Bellevue and tennis led to exec's success
By Shelly Whitehead, Post staff reporter
Tom Cundy grew up in Bellevue in a single-parent home, where
money was scarce.
But he knew about wealth. His mother sold furs at Shillito's,
keeping the rich warm and fashionable.
And Cundy's skill on Bellevue's tennis courts - built by
the Depression's Works Progress Administration - led him to
tournaments at country clubs, where wealth's advantages also
were on display.
Tennis was Cundy's ticket to college. As Bellevue High School's
star player, he took home the 1951 Kentucky state high school
championship, then accepted a scholarship to Florida State
University.
After graduation and service in the Marine Corps, Cundy began
a career in insurance that would make him wealthy.
This week in Washington, D.C., Cundy will receive the 2000
Horatio Alger Award, honoring success in the face of adversity.
Now 67 and living near his Cundy Insurance Co. headquarters
in Fort Lauderdale, Cundy credits his success to the Bellevue
community that nurtured his dreams and competitive instincts.
Q: Where did you live as a child in Bellevue, and what
was your life like then?
A: I lived in a very small home, and the story
is that I didn't have a bed to sleep on. That's because I
slept on a fold-up cot. But my friends in college said I didn't
need a bed because I never slept anyway. I was a little hyper.
I was always afraid I was going to miss something.
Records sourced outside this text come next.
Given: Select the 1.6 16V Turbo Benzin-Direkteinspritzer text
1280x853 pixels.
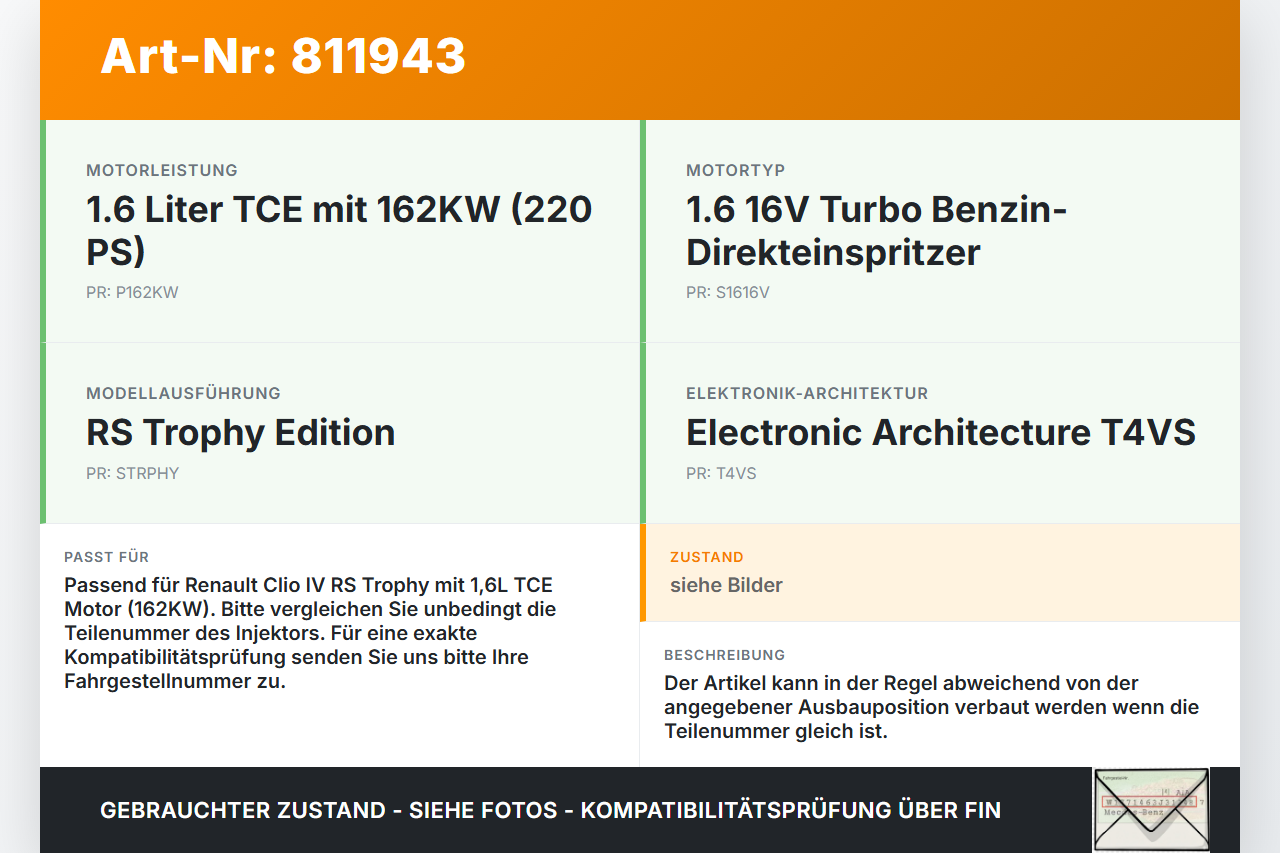Looking at the screenshot, I should click(x=877, y=230).
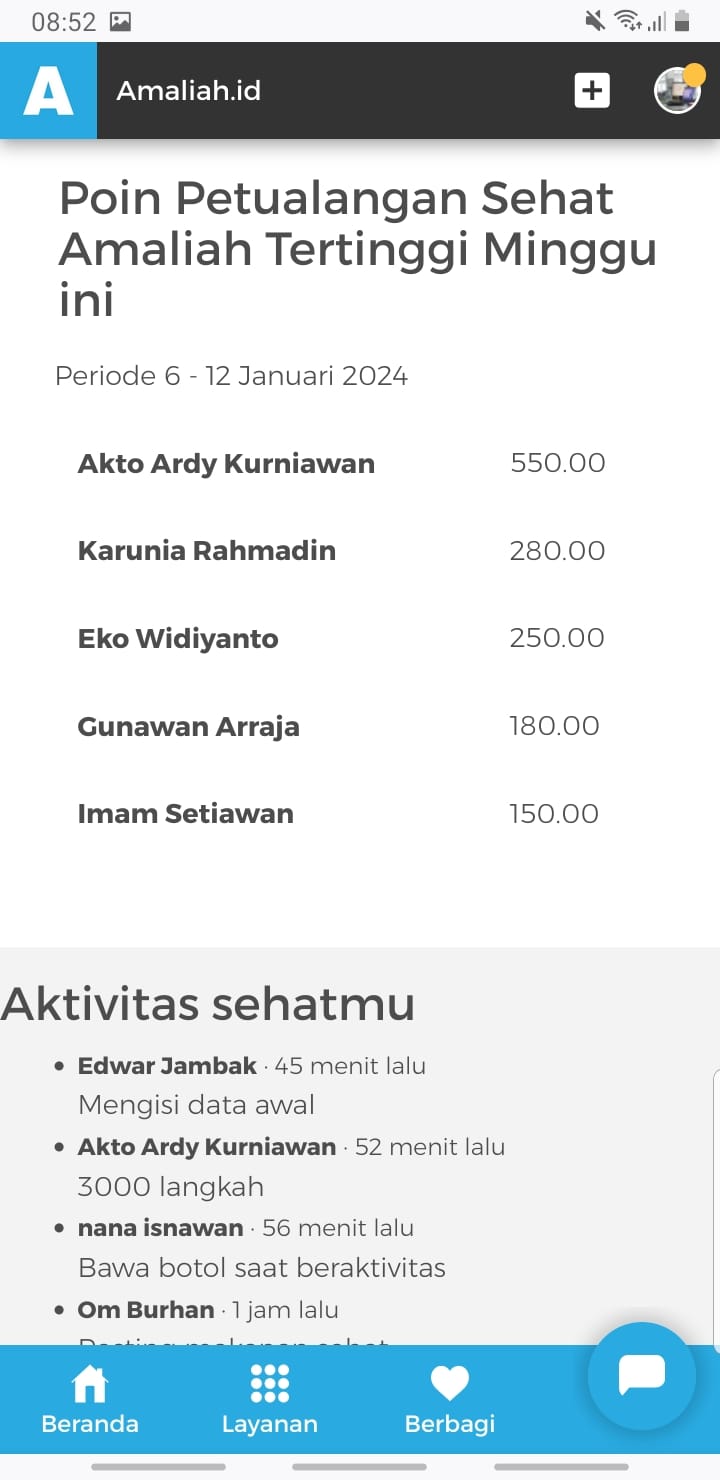The image size is (720, 1480).
Task: Tap the muted sound status icon
Action: 595,20
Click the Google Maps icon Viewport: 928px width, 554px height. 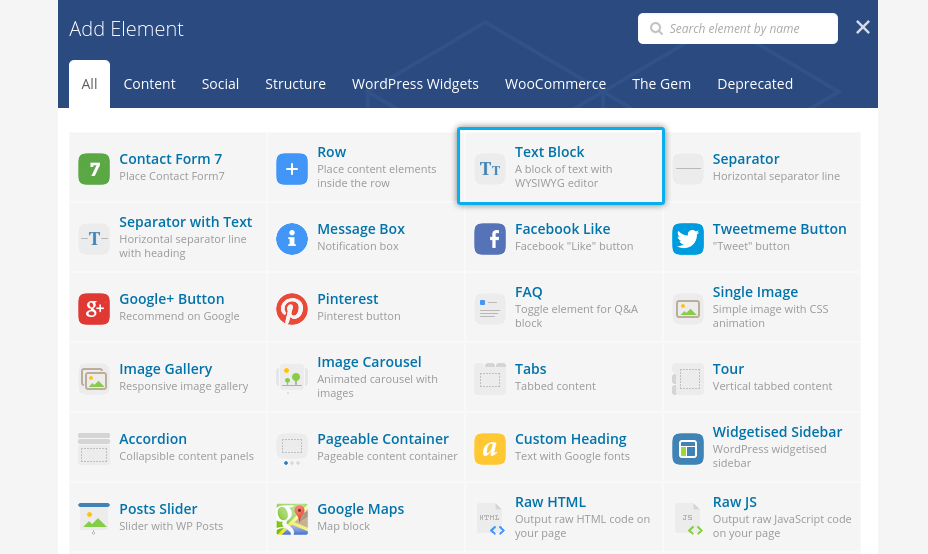[292, 519]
But I lived at 441 Foote Ave. The house is still there and
every time I come in everybody gets to go to 441 Foote and
get their picture taken. Then we go down to the Loyal Cafe,
where I hung out at Foote and Center. If I really want a good
lunch, I go there. And I can afford to go anywhere now.
Q: Your parents divorced when you were 16, but you've
said your father was rarely involved in your life. How did
your mother, Nettie Mae Maloney, earn a living and what was
she like?
A: My mother worked at Shillito's. She was
the head of the fur department.
My mother was a very principled, proper lady who had been
a straight-A student. She and I were quite a team. She was
just a very disciplined, never-do-one-penny-dishonest person.
And my mother was very supportive of my tennis. She was a
good tennis player when she was young, but she didn't push
me into it.
Q: How did you take up tennis then?
A: I started in the sixth grade and back then
the Kentucky state high school tennis championships were held
in Bellevue. So as a young boy I went to the tournament because
it was in Bellevue. I was even a ball boy.
All my buddies played tennis back then. We all hung out at
that stadium. The WPA build that stadium in 1936, and it was
wonderful and everybody just grew up in that stadium.
Q: Once you began competing outside of Bellevue, were
you ever intimidated by the world of wealth and privilege
you encountered on country club tennis courts?
A: When I look back on my life and being thrust
into these country clubs - because tennis was then a country
club sport - with a lot of affluent people, when we didn't
even have a car and I didn't have a home that I wanted to
take anybody into, I think that gave me the drive and energy
to succeed.
I was not really a gifted, great athlete, but I saw winning
the state high school tennis tournament as my opportunity
to go to college when my family couldn't afford to send me
to college. That was everything. That was my whole life right
there.
Q: Did tennis help you in ways other than simply providing
your ticket to college?
A: The thing I loved about tennis was the fact
that you're out there all by yourself. Your coach can't help
you. Your mother can't help you. So tennis is a lot like life
is.
Like today, we (Cundy Insurance) do business with some of
the largest corporations in the world. We have been thrust
into those kinds of situations. My tennis days have been an
enormous help to me in that I have to depend on myself.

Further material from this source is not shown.